### PASSAGE

____________________

Understanding how to process data allows you to answer questions, calculate statistics, and make decisions using programs.
Key Concepts:
- Files store data persistently, even when the program is not running.
- Data sets are collections of information used to solve problems.
- Ethical issues include privacy, bias, and data quality.
2. File Basics
Step 1: Import the required classes
import java.io.File;
import java.io.IOException;
import java.util.Scanner;
Step 2: Open a file
File file = new File("students.txt"); // must exist in the project folder
Scanner input = new Scanner(file);
Step 3: Handle exceptions
public static void main(String[] args) throws IOException {
// file reading code here
}
Step 4: Close the file
input.close(); // always close the scanner
3. Scanner Methods in APCSA
Method | What it does | Notes / Exceptions
-------------------- | --------------------------------| -----------------------------------------------
Scanner(File f) | Creates a Scanner to read a file| Must handle IOException
int nextInt() | Returns next int from file | Throws InputMismatchException if not an int
double nextDouble() | Returns next double from file | Throws InputMismatchException if not a double
boolean nextBoolean()| Returns next boolean from file | Throws InputMismatchException if not a boolean
String next() | Returns next word (token) | Skips whitespace
String nextLine() | Returns next line as String | Can return empty string if used after nextInt/next()
boolean hasNext() | Checks if more input is available| Often used in while loops
void close() | Closes Scanner and file | Always call to release resources
4. Example Files and Programs
4.1 students.txt
Alice 90 95 true
Bob 80 85 false
Charlie 100 100 true
Program: Using next(), nextInt(), nextBoolean()
import java.io.File;
import java.io.IOException;
import java.util.Scanner;
public class StudentReader {
public static void main(String[] args) throws IOException {
File file = new File("students.txt");
Scanner input = new Scanner(file);
while (input.hasNext()) {
String name = input.next();
int score1 = input.nextInt();
int score2 = input.nextInt();
boolean passed = input.nextBoolean();
System.out.println(name + ": " + score1 + ", " + score2 + ", Passed? " + passed);
}
input.close();
}
}
Output:
Alice: 90, 95, Passed? true
Bob: 80, 85, Passed? false
Charlie: 100, 100, Passed? true
4.2 lines.txt
Alice 90 95 true
Bob 80 85 false
Charlie 100 100 true
Program: Using nextLine()

____________________

### EXERCISE TASKS
1) Reproduce the stretch of the Java file-reading notes from "Understanding how to" through "to solve problems." word for word.
2) Using the Java file-reading notes, explain in one to three sentences why Step 4 calls input.close().

### PROVIDED DATA
____________________

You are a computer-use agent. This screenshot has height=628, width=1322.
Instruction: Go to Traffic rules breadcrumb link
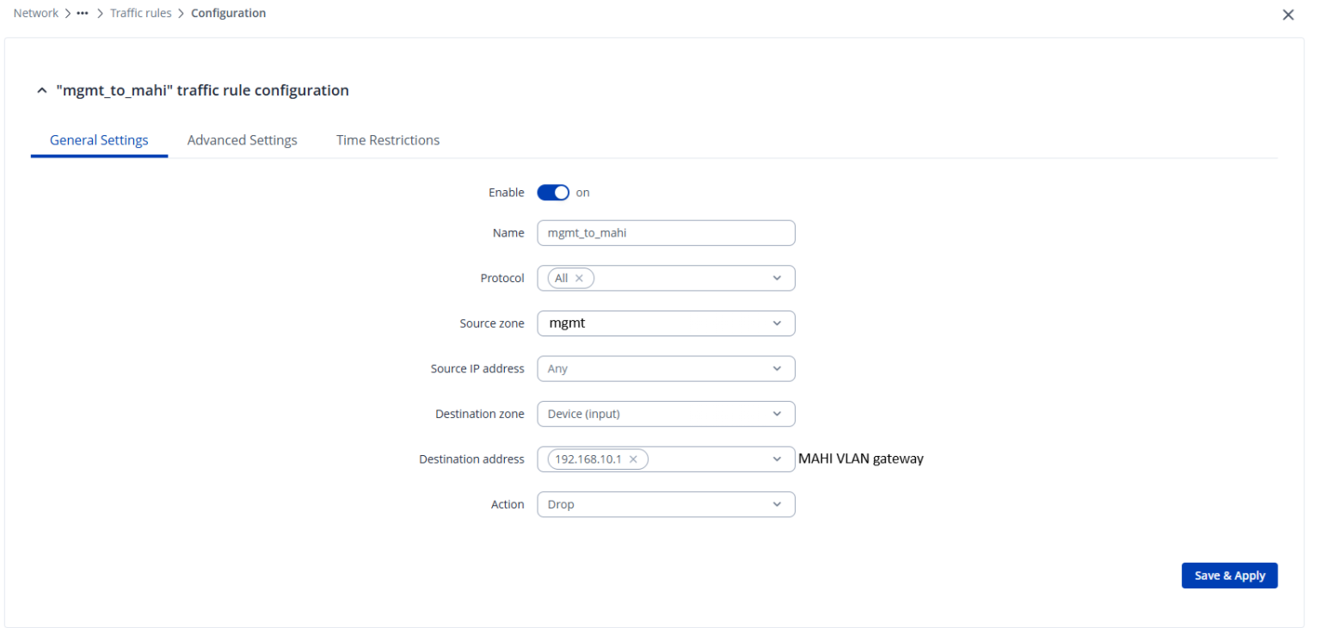tap(141, 14)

____________________

### RESPONSES
1)
Understanding how to process data allows you to answer questions, calculate statistics, and make decisions using programs.
Key Concepts:
- Files store data persistently, even when the program is not running.
- Data sets are collections of information used to solve problems.

2) Calling close() closes both the Scanner and the file. The notes say to always call it so that resources are released.